◆ PROMPT: Omit the images. Restate all of the records word for word.
== Segment start ==
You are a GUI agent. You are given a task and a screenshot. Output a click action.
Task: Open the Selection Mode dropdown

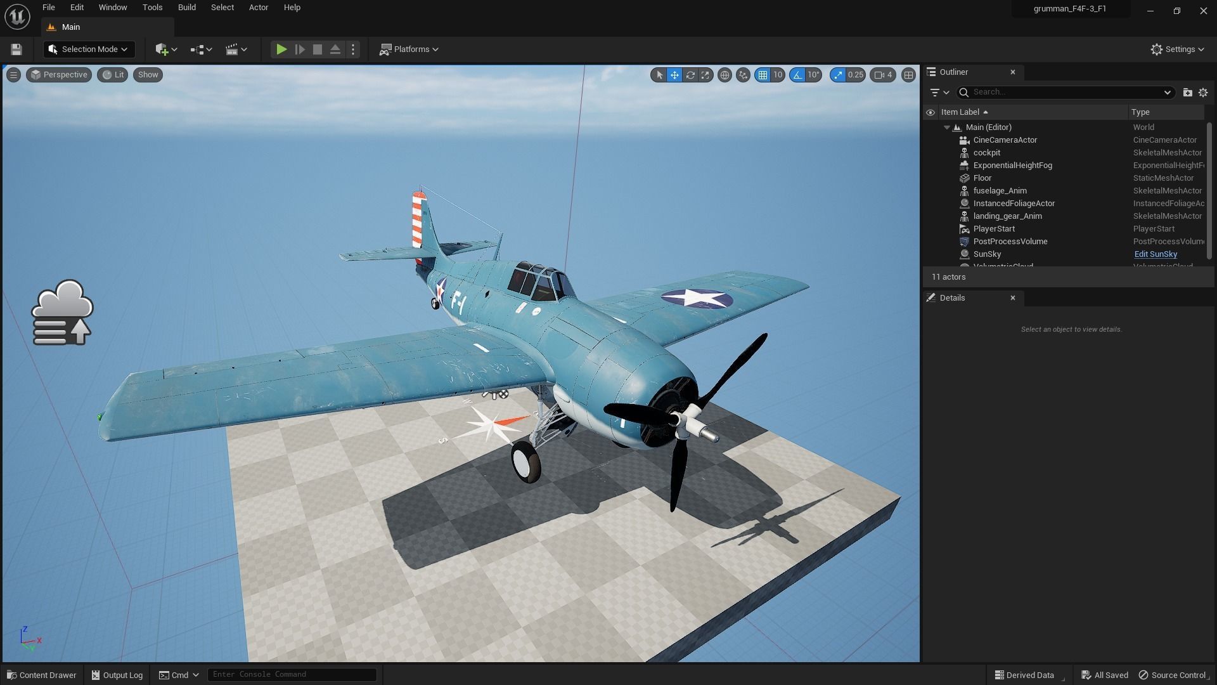89,49
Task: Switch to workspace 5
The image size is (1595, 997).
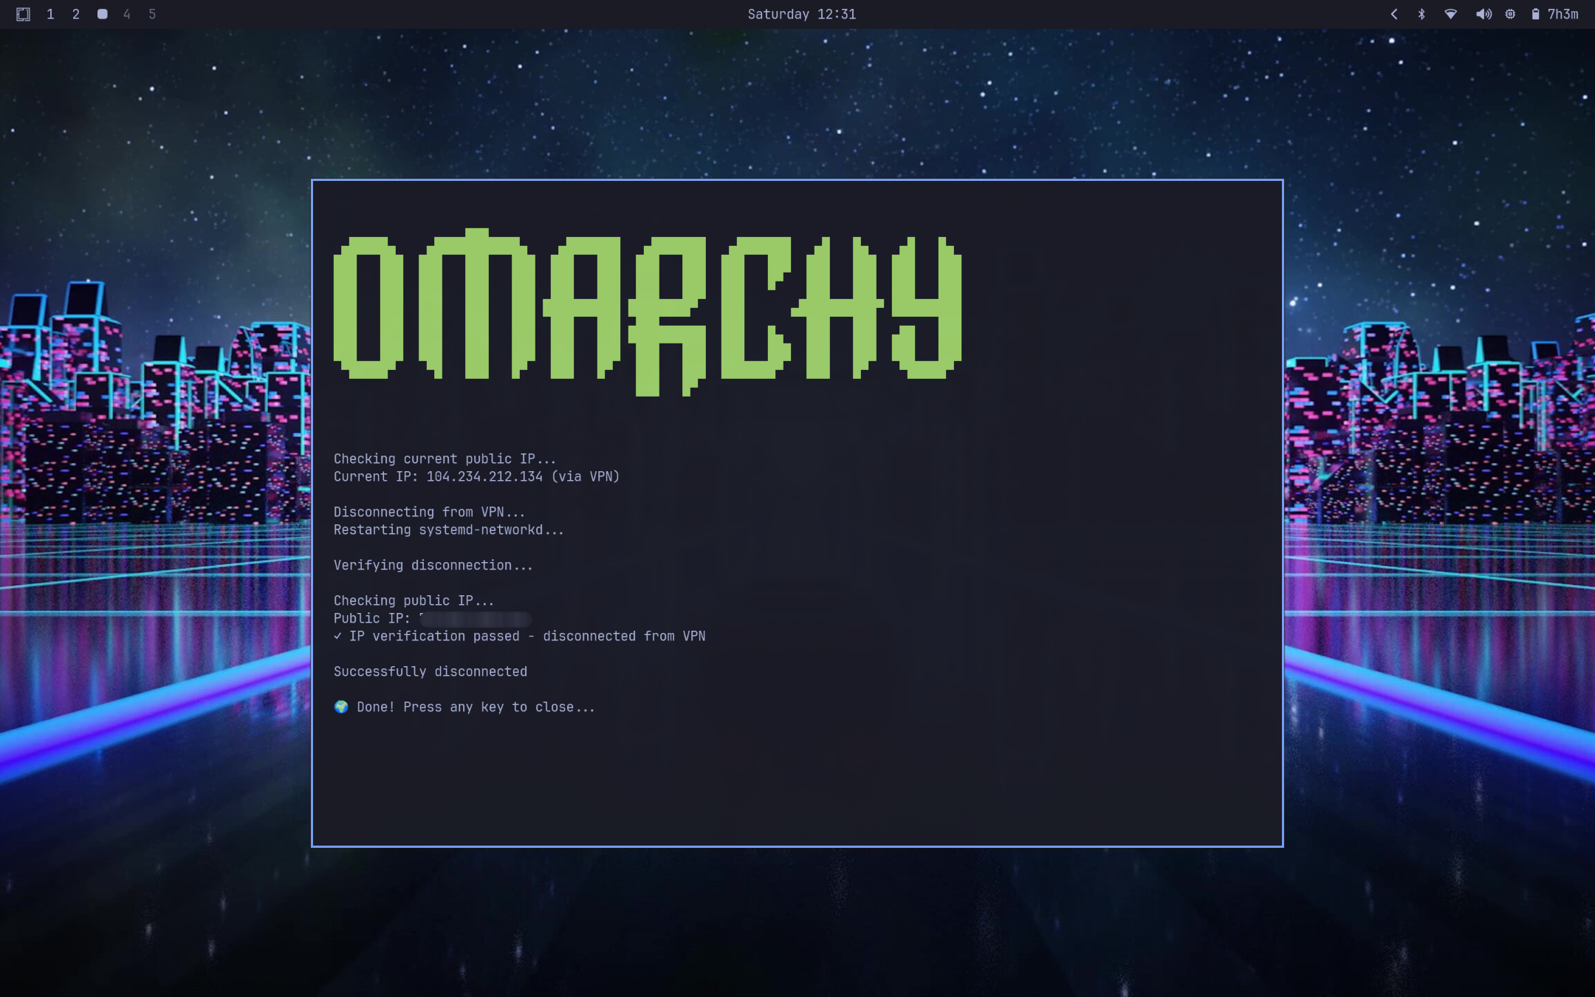Action: tap(152, 14)
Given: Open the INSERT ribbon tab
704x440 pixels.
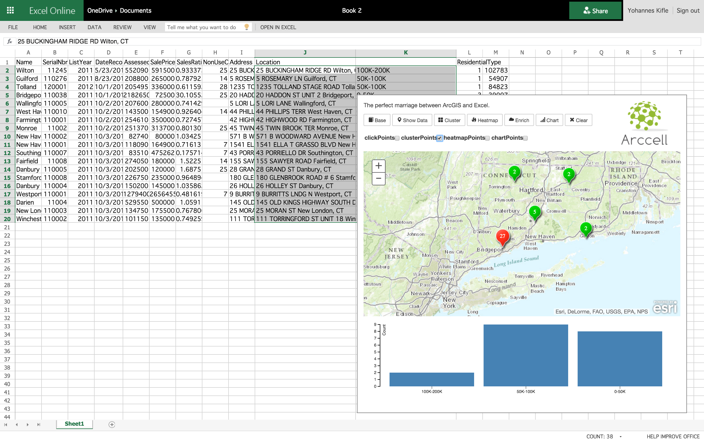Looking at the screenshot, I should point(67,27).

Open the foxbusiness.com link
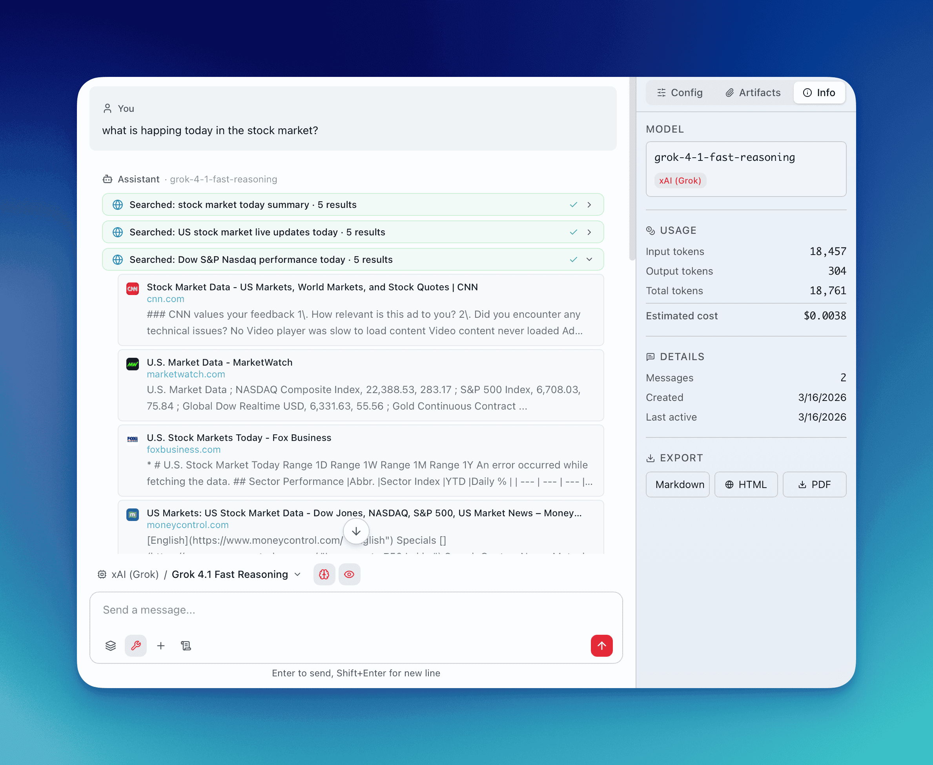pos(183,449)
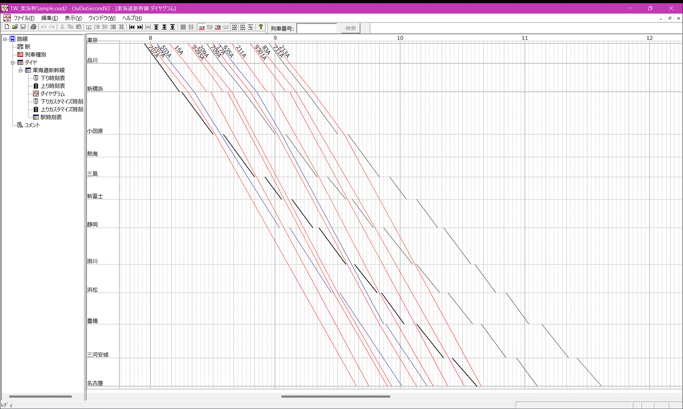Image resolution: width=683 pixels, height=409 pixels.
Task: Click the New file toolbar icon
Action: pyautogui.click(x=7, y=27)
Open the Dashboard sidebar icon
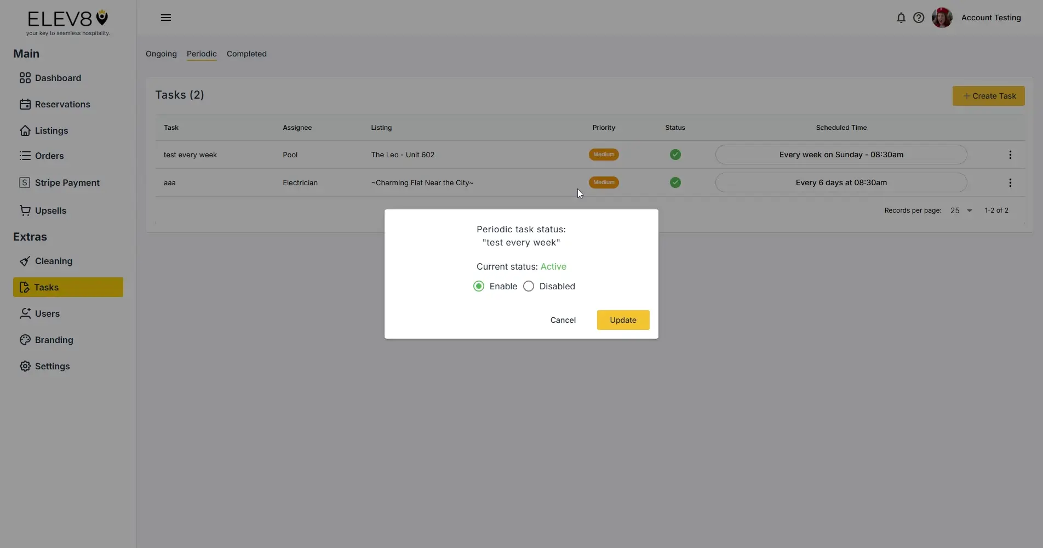Viewport: 1043px width, 548px height. point(25,78)
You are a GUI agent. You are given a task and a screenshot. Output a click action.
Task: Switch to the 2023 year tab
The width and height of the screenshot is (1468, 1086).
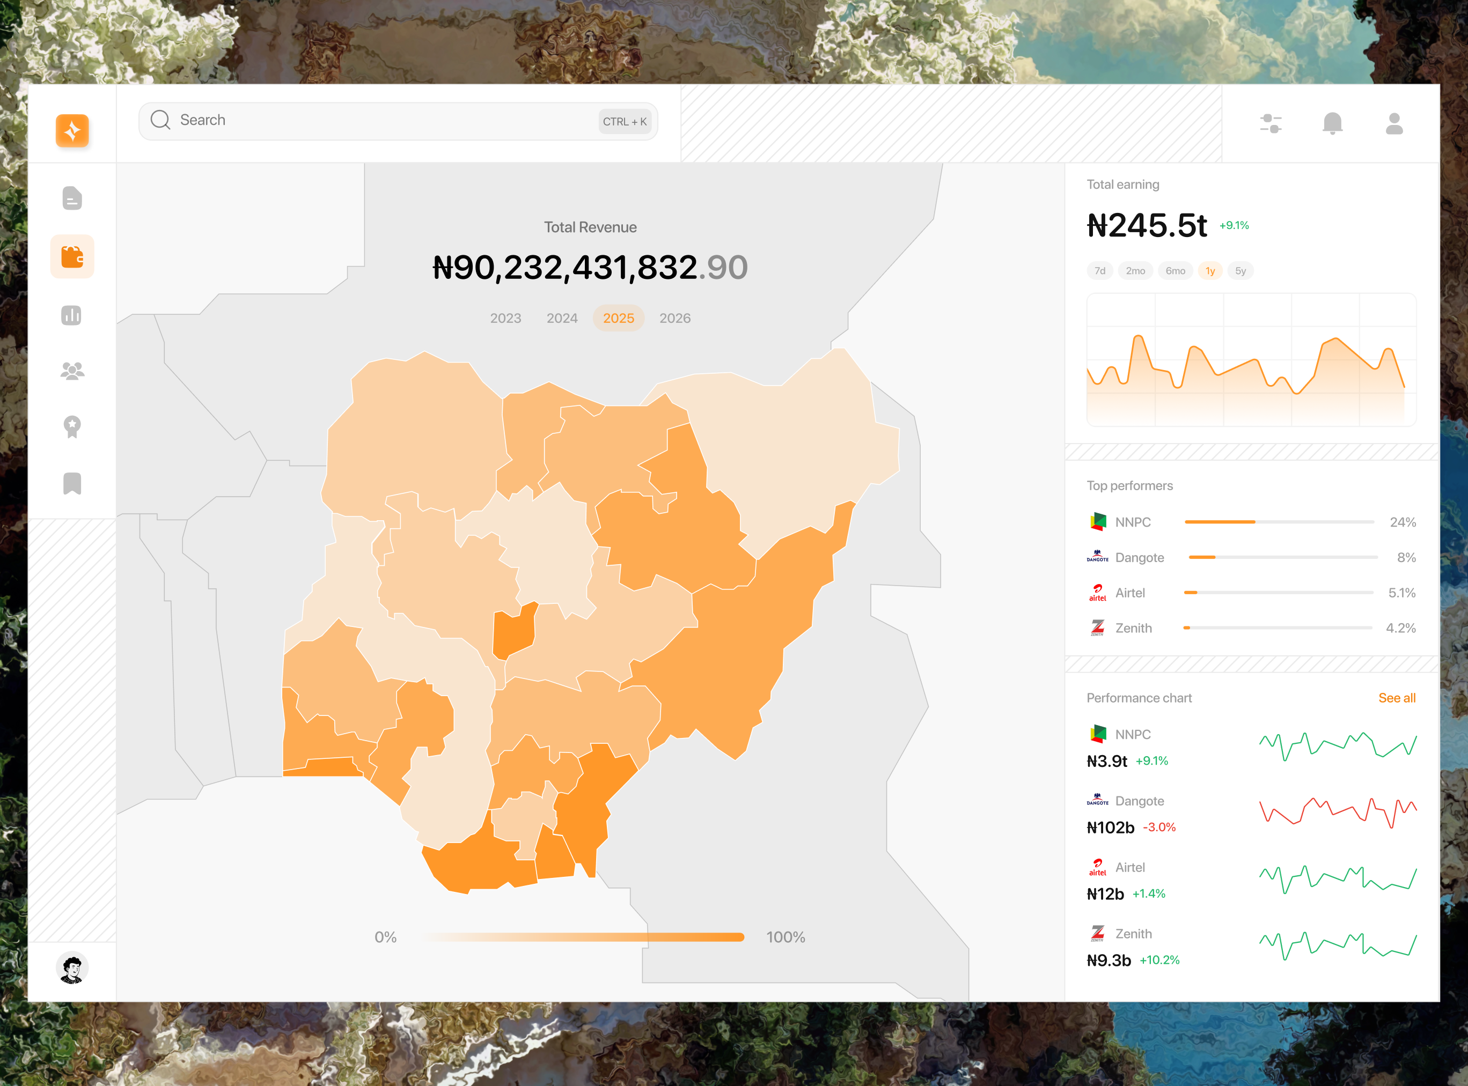pos(505,318)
== Segment end ==
◆ TASK OUTPUT:
You are a GUI agent. You are given a task and a screenshot. Output a click action.
Task: Open the Selection Mode dropdown

89,49
Task: Switch to workspace 5
The image size is (1595, 997).
Action: tap(152, 14)
Given: Open the INSERT ribbon tab
704x440 pixels.
Looking at the screenshot, I should point(67,27).

Open the foxbusiness.com link
pos(183,449)
Image resolution: width=683 pixels, height=409 pixels.
Task: Click the New file toolbar icon
Action: pyautogui.click(x=7, y=27)
Open the Dashboard sidebar icon
Viewport: 1043px width, 548px height. point(25,78)
You are a GUI agent. You are given a task and a screenshot. Output a click action.
Task: Switch to the 2023 year tab
The width and height of the screenshot is (1468, 1086).
pos(505,318)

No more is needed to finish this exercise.